1. In the closing decades of the 20th century, ties among the world's largest corporations continued predominantly to respect national borders. There was no massive shift from a national to a transnational pattern of interlocking, but only a modest increase in cross-border interlocking. The process of transnational class formation did not fragment national corporate networks, but occurred along with their reproduction; thus, the transnational network formed a thin superstructure atop rather resilient national bases. However,

2. There was a loosening of the global network, a decline in strong interlocks involving corporate executives or multiple directors, which may reflect a tendency toward exit-based rather than voice-based corporate governance. Even so, the basic contrast between Anglo-American and European business systems remained evident at the century's close, with the Continental European segment more highly organized than the Anglo-American one. Finally,

3. Transnational linkers were increasingly uninvolved in managing specific corporations. As outside directors, they functioned as organic intellectuals within the global corporate elite. This supports the thesis that transnational interlocking is less about intercorporate strategic control than it is about constructing a global business community.

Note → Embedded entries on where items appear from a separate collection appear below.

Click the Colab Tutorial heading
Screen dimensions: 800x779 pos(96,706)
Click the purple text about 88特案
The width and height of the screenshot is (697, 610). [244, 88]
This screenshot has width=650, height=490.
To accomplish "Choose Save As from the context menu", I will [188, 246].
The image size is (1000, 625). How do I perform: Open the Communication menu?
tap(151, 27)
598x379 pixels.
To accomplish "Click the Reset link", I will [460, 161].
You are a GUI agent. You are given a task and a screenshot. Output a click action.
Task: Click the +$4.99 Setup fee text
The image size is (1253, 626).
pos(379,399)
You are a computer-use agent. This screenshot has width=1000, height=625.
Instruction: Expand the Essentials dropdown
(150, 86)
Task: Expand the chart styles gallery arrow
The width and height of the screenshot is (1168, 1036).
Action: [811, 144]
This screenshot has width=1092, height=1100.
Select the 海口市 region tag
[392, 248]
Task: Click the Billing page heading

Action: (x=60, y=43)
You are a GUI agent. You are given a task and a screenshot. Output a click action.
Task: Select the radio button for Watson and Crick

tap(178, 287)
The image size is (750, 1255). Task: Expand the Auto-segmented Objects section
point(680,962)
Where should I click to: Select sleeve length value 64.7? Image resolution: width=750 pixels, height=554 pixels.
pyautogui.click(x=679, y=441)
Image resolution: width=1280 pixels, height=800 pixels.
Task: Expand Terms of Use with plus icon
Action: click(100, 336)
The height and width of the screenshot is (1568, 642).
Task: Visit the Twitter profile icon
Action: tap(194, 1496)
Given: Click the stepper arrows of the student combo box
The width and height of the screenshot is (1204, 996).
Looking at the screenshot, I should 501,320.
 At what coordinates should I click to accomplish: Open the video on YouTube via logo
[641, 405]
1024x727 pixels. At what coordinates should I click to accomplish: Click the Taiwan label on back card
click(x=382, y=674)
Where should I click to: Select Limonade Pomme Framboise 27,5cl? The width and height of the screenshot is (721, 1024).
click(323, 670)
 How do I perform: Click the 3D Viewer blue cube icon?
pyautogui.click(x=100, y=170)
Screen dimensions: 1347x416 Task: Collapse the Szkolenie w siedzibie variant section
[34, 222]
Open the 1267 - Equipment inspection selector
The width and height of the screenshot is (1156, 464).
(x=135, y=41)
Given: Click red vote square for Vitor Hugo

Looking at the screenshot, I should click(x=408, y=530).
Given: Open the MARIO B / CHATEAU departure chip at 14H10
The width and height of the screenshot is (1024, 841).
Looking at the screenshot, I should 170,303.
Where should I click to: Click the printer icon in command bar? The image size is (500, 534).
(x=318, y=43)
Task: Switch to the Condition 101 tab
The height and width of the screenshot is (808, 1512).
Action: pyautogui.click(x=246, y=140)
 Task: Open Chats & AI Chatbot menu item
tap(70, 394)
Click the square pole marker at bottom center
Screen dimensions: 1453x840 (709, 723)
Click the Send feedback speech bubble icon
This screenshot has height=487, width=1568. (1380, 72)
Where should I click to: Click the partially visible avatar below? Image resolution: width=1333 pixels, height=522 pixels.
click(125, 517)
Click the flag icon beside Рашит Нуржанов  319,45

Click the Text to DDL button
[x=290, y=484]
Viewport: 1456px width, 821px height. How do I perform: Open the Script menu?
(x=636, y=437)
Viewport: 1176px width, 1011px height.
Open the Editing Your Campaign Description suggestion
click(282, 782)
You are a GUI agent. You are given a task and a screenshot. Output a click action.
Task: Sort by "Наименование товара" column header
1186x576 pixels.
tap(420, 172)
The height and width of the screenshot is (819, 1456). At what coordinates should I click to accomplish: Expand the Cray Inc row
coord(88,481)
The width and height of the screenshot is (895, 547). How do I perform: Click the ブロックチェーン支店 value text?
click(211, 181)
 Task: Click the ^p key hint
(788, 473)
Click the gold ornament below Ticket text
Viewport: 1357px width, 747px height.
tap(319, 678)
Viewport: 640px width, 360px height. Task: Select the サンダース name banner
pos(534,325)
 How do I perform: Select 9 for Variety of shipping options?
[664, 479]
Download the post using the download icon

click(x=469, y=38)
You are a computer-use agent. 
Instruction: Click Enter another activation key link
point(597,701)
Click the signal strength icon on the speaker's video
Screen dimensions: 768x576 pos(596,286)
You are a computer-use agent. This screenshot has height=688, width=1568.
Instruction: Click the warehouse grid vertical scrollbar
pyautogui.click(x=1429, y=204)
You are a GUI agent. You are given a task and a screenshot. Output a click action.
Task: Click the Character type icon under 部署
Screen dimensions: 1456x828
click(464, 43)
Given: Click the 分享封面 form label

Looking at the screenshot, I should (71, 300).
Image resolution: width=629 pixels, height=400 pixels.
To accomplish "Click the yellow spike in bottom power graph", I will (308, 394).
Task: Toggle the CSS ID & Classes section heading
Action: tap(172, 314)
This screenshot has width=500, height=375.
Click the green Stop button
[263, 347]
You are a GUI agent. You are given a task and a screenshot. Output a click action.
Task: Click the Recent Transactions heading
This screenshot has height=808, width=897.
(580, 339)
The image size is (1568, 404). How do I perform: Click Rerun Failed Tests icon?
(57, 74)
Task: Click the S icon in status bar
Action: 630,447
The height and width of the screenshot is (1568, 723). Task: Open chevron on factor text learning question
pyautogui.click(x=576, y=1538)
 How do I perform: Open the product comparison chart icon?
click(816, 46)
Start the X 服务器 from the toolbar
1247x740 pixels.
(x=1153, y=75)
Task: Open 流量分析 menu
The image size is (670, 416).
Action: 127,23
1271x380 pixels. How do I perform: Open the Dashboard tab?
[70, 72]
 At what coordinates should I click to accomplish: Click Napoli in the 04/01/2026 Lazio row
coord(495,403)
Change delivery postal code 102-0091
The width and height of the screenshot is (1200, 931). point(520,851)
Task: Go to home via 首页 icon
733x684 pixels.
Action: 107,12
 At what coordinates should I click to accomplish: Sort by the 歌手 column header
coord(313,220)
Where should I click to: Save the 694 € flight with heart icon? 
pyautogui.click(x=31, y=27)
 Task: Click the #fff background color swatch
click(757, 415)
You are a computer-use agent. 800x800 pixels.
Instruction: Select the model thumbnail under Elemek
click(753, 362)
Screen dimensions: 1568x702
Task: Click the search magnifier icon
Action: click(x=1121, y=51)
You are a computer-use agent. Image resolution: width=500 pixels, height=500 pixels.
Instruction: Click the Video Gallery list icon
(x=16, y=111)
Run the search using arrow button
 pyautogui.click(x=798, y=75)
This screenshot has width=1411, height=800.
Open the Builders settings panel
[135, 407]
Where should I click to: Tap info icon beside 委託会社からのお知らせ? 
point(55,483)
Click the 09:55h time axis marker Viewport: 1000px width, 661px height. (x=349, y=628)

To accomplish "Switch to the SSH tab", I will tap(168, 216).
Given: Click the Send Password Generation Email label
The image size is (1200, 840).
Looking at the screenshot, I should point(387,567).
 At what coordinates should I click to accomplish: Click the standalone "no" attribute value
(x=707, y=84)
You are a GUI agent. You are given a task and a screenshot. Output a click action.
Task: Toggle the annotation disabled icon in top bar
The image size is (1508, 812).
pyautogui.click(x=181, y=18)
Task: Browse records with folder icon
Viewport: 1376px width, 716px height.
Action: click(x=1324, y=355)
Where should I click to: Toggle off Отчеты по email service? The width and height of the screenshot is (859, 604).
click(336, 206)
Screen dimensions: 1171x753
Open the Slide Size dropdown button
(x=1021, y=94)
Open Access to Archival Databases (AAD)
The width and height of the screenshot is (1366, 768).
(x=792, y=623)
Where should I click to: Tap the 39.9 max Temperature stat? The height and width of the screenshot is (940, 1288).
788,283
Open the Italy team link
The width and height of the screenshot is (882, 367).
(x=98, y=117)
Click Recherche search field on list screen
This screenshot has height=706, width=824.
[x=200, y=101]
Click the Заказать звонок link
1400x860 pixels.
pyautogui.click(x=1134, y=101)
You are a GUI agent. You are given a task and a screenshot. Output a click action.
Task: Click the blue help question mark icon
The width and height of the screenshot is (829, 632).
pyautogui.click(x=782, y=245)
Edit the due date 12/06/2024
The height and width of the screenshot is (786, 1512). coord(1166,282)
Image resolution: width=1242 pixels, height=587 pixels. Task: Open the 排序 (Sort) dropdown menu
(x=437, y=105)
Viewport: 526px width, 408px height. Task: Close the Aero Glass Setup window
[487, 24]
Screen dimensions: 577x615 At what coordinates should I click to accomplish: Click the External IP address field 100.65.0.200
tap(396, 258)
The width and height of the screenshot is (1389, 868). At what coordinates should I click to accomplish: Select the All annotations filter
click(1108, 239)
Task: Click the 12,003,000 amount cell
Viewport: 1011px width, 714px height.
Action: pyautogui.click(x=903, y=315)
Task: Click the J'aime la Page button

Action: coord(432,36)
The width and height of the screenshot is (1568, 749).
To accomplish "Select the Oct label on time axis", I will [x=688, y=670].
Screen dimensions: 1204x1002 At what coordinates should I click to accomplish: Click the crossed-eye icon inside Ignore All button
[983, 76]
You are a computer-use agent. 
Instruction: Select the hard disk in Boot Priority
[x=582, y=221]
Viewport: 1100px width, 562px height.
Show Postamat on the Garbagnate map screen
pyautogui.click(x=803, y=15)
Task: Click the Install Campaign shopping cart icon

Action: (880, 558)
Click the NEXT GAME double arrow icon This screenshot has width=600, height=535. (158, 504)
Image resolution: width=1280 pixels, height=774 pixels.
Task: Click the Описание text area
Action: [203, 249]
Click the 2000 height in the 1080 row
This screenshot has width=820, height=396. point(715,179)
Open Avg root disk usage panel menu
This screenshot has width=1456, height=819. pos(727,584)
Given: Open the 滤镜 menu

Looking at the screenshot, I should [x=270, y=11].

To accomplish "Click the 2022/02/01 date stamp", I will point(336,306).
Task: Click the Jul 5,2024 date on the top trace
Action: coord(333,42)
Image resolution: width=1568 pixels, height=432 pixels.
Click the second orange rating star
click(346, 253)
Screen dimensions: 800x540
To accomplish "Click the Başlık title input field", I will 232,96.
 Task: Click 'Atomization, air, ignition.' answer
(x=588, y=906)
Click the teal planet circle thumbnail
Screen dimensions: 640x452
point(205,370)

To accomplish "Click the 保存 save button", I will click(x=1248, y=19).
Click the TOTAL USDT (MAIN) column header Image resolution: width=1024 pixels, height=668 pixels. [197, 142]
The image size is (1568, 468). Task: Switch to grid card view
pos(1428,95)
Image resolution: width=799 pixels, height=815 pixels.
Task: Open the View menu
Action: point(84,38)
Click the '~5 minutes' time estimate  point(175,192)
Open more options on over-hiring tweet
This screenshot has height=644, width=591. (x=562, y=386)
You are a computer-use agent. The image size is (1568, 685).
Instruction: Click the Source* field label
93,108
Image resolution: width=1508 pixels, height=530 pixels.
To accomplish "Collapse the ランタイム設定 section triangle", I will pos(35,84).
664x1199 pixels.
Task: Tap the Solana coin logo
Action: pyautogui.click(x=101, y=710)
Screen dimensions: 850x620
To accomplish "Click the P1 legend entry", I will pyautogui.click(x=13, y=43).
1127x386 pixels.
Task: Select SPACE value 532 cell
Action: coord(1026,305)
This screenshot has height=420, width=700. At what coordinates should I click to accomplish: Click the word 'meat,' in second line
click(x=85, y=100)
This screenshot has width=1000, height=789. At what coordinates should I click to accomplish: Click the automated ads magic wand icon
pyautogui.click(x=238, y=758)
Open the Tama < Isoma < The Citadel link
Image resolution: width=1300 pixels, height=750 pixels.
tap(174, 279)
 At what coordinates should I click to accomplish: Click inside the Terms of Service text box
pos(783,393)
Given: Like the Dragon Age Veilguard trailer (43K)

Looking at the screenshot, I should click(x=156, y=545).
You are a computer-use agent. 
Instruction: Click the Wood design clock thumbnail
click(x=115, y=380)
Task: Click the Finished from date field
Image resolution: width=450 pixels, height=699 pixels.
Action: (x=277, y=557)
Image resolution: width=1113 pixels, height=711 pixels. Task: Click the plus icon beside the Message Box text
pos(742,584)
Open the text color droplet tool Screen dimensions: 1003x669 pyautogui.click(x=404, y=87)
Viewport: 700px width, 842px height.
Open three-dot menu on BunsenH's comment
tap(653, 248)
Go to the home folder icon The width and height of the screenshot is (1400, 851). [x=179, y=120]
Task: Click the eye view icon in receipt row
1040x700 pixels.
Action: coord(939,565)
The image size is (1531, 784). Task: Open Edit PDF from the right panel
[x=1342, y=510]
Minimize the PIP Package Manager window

What is additionally striking is the extent to which this community remained centred on the North Atlantic. This is not surprising in view of the economic, political, cultural and geographical forces that in the second half of the 20th century produced an "Atlantic ruling class" (van der Pijl, 1984) under American hegemony, but it underlines a certain disjuncture between class formation as a socio-cultural process and the economic process of accumulation. The reach of today's TNCs and of financial markets may be global, but the governance of corporations and the life of the haute bourgeoisie remain in important ways embedded in national and regional (including transatlantic) structures and cultures.